**Work to complete:**
Please repeat the items starting at the line with "Viewport: 1344px width, 896px height." and ending at the line with "click(x=1489, y=645)", substituting "reset layout" for "restore layout" and leaving everything else unchanged.
--- START ---
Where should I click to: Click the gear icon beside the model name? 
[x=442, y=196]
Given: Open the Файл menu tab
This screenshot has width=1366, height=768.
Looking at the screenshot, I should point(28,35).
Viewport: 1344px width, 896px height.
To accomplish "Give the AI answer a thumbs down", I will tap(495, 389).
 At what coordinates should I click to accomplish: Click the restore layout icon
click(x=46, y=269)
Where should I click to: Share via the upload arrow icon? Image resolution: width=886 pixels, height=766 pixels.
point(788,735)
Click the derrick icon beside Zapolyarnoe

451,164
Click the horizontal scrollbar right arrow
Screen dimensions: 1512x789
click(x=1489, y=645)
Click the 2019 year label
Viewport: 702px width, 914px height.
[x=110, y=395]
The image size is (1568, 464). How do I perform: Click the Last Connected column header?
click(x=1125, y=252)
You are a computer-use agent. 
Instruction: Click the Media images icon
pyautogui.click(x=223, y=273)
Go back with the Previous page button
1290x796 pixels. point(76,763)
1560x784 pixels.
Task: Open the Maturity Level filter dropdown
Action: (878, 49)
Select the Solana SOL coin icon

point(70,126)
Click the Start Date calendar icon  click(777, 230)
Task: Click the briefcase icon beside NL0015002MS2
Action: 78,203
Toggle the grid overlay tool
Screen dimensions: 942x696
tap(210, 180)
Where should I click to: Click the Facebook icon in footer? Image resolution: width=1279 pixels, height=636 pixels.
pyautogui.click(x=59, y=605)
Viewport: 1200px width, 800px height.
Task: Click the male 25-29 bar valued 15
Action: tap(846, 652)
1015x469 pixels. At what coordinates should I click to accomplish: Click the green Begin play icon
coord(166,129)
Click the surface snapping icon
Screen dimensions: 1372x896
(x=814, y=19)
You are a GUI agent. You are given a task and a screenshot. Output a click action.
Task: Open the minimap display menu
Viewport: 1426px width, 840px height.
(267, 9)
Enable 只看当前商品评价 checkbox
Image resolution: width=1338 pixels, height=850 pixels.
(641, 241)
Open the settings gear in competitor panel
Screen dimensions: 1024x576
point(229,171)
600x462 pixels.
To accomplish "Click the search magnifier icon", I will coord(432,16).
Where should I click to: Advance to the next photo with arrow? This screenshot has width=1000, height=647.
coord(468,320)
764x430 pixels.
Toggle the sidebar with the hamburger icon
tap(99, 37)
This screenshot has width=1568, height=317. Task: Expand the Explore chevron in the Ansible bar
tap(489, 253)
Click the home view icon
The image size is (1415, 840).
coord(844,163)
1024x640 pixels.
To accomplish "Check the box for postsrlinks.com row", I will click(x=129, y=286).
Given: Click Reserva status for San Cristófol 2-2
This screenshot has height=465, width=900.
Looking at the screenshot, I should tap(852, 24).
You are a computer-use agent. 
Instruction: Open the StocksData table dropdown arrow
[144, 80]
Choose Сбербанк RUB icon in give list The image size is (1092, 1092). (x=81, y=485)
--- END ---
**Result for this task:**
Viewport: 1344px width, 896px height.
To accomplish "Give the AI answer a thumbs down", I will tap(495, 389).
 At what coordinates should I click to accomplish: Click the reset layout icon
click(x=46, y=269)
Where should I click to: Share via the upload arrow icon? Image resolution: width=886 pixels, height=766 pixels.
point(788,735)
Click the derrick icon beside Zapolyarnoe

451,164
Click the horizontal scrollbar right arrow
Screen dimensions: 1512x789
click(x=1489, y=645)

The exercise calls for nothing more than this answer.